Items listed in a dataset:
"""
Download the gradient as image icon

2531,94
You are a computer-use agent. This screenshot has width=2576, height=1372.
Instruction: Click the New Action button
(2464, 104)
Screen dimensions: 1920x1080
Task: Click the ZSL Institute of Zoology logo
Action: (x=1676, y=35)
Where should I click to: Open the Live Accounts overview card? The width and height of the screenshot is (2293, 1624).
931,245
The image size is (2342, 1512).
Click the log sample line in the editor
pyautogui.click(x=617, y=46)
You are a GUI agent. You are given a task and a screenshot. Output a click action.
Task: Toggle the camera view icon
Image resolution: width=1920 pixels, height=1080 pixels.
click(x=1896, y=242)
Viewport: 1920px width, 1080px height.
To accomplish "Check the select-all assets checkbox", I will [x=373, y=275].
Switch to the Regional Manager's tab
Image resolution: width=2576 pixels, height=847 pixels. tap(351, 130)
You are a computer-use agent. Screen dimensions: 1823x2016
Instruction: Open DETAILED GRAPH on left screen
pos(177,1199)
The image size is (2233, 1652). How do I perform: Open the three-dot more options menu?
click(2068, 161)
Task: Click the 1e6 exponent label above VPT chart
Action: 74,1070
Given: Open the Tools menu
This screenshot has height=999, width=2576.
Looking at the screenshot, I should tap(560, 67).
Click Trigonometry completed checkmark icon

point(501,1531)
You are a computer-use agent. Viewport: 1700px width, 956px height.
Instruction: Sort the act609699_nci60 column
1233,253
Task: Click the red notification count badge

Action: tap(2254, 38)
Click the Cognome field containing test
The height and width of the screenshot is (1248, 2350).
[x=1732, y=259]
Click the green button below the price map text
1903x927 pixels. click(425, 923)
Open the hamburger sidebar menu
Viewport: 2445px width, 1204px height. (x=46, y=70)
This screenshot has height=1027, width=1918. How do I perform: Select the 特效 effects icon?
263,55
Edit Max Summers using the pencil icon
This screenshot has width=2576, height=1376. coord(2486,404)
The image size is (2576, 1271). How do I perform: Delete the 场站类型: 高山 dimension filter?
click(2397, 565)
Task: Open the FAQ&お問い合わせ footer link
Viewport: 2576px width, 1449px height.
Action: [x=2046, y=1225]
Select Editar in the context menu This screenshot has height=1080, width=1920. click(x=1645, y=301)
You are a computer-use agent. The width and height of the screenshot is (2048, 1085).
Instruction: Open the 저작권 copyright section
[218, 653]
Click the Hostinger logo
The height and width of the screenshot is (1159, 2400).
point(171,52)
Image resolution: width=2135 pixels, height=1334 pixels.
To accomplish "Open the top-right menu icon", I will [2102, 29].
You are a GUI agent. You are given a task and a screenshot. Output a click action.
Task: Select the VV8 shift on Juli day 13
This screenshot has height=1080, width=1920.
"""
EXERCISE DESCRIPTION
Please restate the data word for word, every record included.

ANSWER FOR THE TASK
Download the gradient as image icon

2531,94
You are a computer-use agent. This screenshot has width=2576, height=1372.
Instruction: Click the New Action button
(2464, 104)
Screen dimensions: 1920x1080
Task: Click the ZSL Institute of Zoology logo
Action: (x=1676, y=35)
Where should I click to: Open the Live Accounts overview card? The width and height of the screenshot is (2293, 1624).
931,245
The image size is (2342, 1512).
Click the log sample line in the editor
pyautogui.click(x=617, y=46)
You are a GUI agent. You are given a task and a screenshot. Output a click action.
Task: Toggle the camera view icon
Image resolution: width=1920 pixels, height=1080 pixels.
click(x=1896, y=242)
Viewport: 1920px width, 1080px height.
To accomplish "Check the select-all assets checkbox", I will [x=373, y=275].
Switch to the Regional Manager's tab
Image resolution: width=2576 pixels, height=847 pixels. tap(351, 130)
You are a computer-use agent. Screen dimensions: 1823x2016
Instruction: Open DETAILED GRAPH on left screen
pos(177,1199)
The image size is (2233, 1652). How do I perform: Open the three-dot more options menu?
click(2068, 161)
Task: Click the 1e6 exponent label above VPT chart
Action: 74,1070
Given: Open the Tools menu
This screenshot has height=999, width=2576.
Looking at the screenshot, I should tap(560, 67).
Click Trigonometry completed checkmark icon

point(501,1531)
You are a computer-use agent. Viewport: 1700px width, 956px height.
Instruction: Sort the act609699_nci60 column
1233,253
Task: Click the red notification count badge

Action: tap(2254, 38)
Click the Cognome field containing test
The height and width of the screenshot is (1248, 2350).
[x=1732, y=259]
Click the green button below the price map text
1903x927 pixels. click(425, 923)
Open the hamburger sidebar menu
Viewport: 2445px width, 1204px height. (x=46, y=70)
This screenshot has height=1027, width=1918. How do I perform: Select the 特效 effects icon?
263,55
Edit Max Summers using the pencil icon
This screenshot has width=2576, height=1376. coord(2486,404)
The image size is (2576, 1271). How do I perform: Delete the 场站类型: 高山 dimension filter?
click(2397, 565)
Task: Open the FAQ&お問い合わせ footer link
Viewport: 2576px width, 1449px height.
Action: [x=2046, y=1225]
Select Editar in the context menu This screenshot has height=1080, width=1920. click(x=1645, y=301)
You are a computer-use agent. The width and height of the screenshot is (2048, 1085).
Instruction: Open the 저작권 copyright section
[218, 653]
Click the Hostinger logo
The height and width of the screenshot is (1159, 2400).
point(171,52)
Image resolution: width=2135 pixels, height=1334 pixels.
To accomplish "Open the top-right menu icon", I will [2102, 29].
You are a GUI agent. You are given a task and a screenshot. Output a click action.
Task: Select the VV8 shift on Juli day 13
This screenshot has height=1080, width=1920.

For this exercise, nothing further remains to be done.